The Fair Billing Act (proposed, not law). Senators Maggie Hassan and Roger Marshall introduced the Fair Billing Act (S. 2497) in July 2025; it would require hospitals to use a unique billing identifier for each off-campus location, so a patient can see when a "hospital" facility fee was actually charged at a clinic miles away. Source: Congress.gov — S. 2497, Fair Billing Act. It has been referred to committee, and a parallel House measure advanced in May 2026, but neither is enacted. Treat it as a signal of where disclosure is heading, not a right you can invoke today.

Surprise-billing and anesthesia protections (the No Surprises Act is law; state time-limit bans are new). The federal No Surprises Act, in effect since January 2022, already bars surprise out-of-network balance bills for care at an in-network facility — including the anesthesia group — so for an in-network hospital you generally owe only your in-network cost-sharing. Source: CMS — No Surprises Act. Newer state laws (Illinois enacted in 2025, Maryland earlier) add a complementary protection by barring insurers from putting arbitrary time limits on anesthesia reimbursement, so a procedure that runs long is not retroactively underpaid and pushed back onto you.

Where you actually have room to push back

This is the part where it pays to separate what the law prohibits from what is merely negotiable — they call for different moves, and conflating them sets up disappointment. None of the following is legal or financial advice, and no dispute is guaranteed to succeed; billing appeals take persistence and the outcome varies by hospital, state, and your own coverage.

Charges the law may prohibit. If you received care at an in-network facility and got a surprise out-of-network bill from the anesthesiologist, assistant surgeon, or another provider you did not choose, the No Surprises Act likely caps what you owe at in-network cost-sharing. You should not simply pay the larger out-of-network balance. Flag it to your insurer as a surprise bill, and use the federal complaint process if the provider keeps billing you. This is an enforcement of rights, not a favor you are asking for.

Charges that are legal but negotiable. The facility fee, the self-pay surgeon fee, and the hospital's chargemaster rate are usually lawful — and routinely discounted. The lever here is not a statute; it is leverage. Start by requesting a fully itemized bill from every billing entity, not the summary statement, so you can see each charge and check it against the price-transparency file. If you are uninsured or below roughly four times the poverty line, the same hospital that just sent a five-figure facility charge may owe you most of it back under its charity-care obligation. And if the bill stems from a denied authorization rather than a true out-of-pocket cost, the fix is an appeal, not a payment.

For high-complexity operations such as a spinal fusion, where an assistant surgeon and extended anesthesia are standard, expect the most line items — and the most opportunity to find a charge worth questioning.
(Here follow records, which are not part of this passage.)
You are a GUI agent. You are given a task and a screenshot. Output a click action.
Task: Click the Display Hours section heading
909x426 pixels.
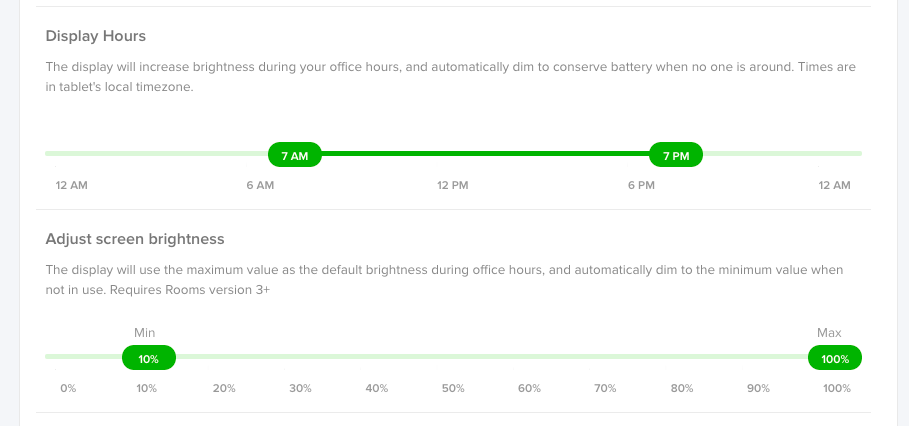[x=96, y=36]
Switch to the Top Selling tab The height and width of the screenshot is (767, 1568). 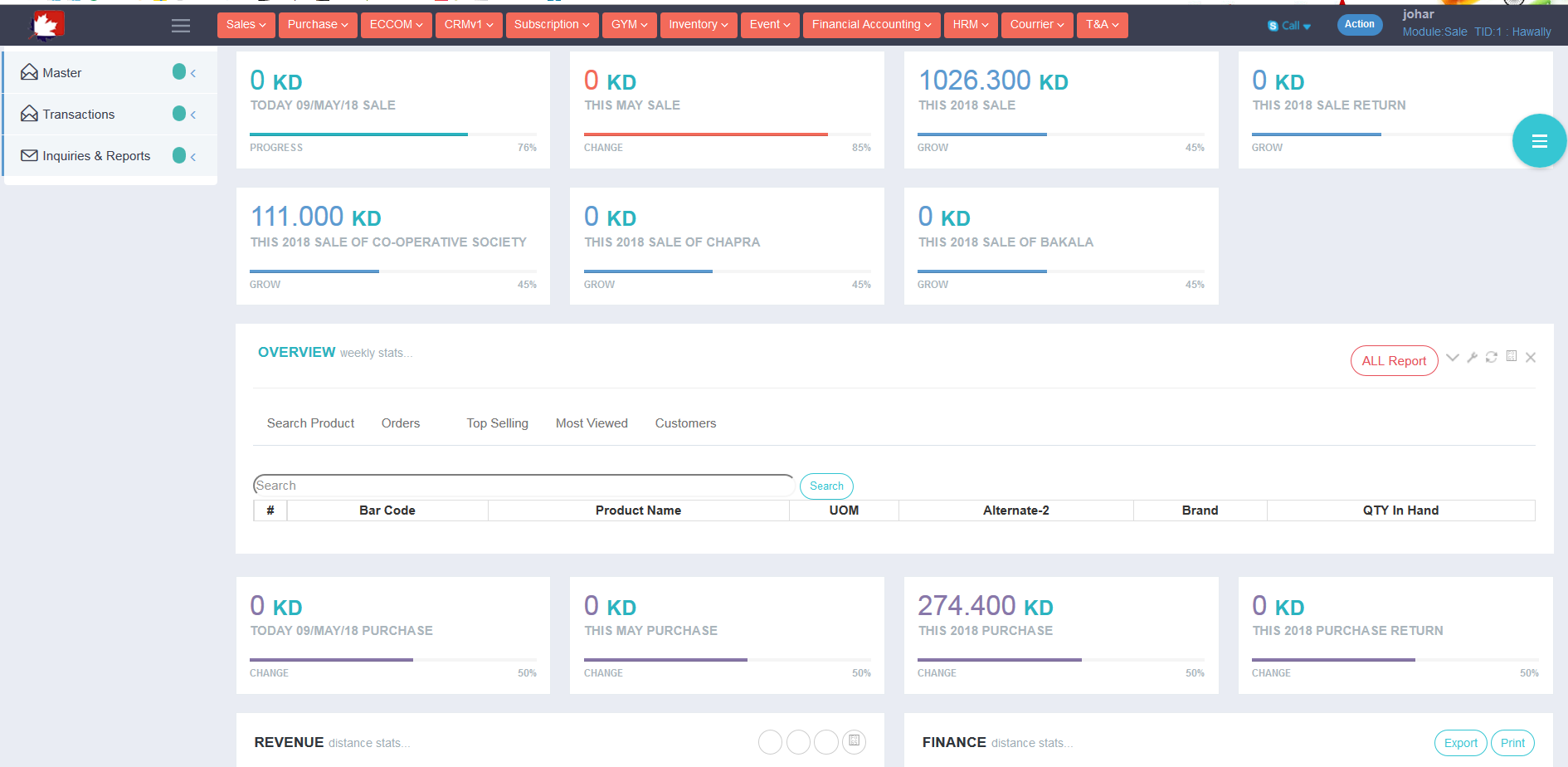click(497, 423)

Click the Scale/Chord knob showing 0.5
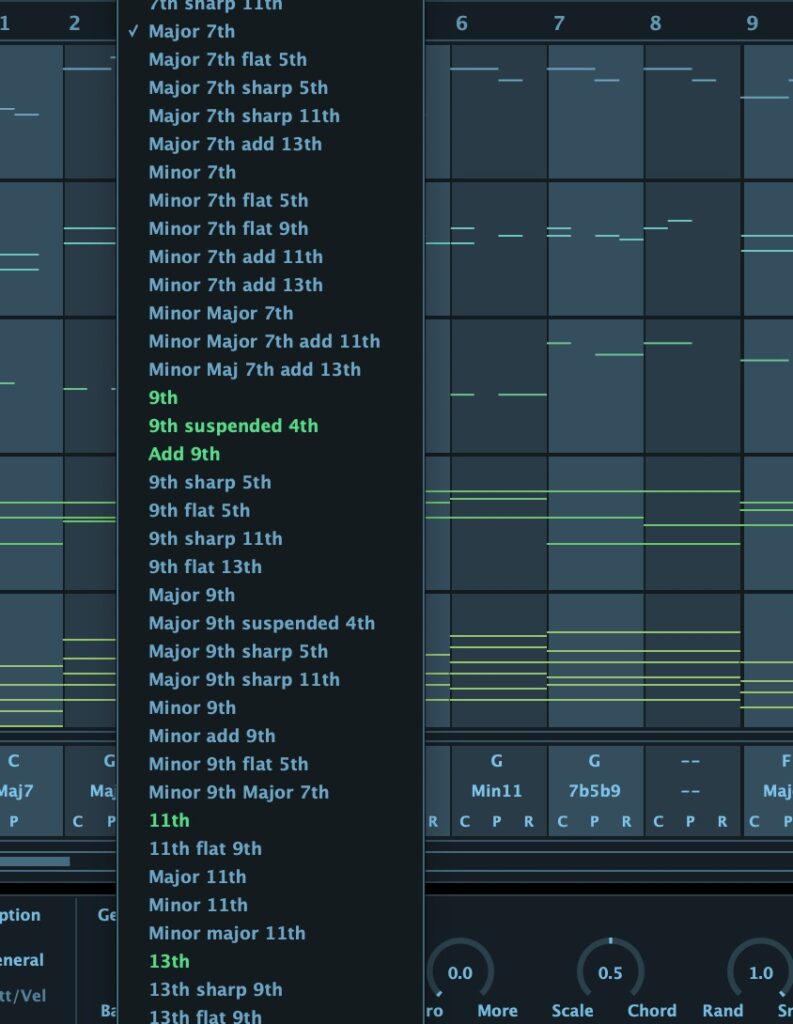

For elective cosmetic work like a self-pay facelift, where no insurer is involved at all, every one of these charges is a single negotiated package you can ask to see itemized before you sign.

The one move that works on every bill

Whatever the procedure, the first step is the same: request an itemized statement from each entity that bills you, and line them up together. You cannot challenge — or even understand — a charge you have not seen broken out. Once the surgeon's fee, the facility fee, and the anesthesia fee are in front of you, each one routes to its own remedy: the surprise out-of-network charge to your insurer under the No Surprises Act, the inflated facility or self-pay charge to negotiation or charity care, and the denied claim to an appeal. The bills arrive separately by design. Take them apart the same way.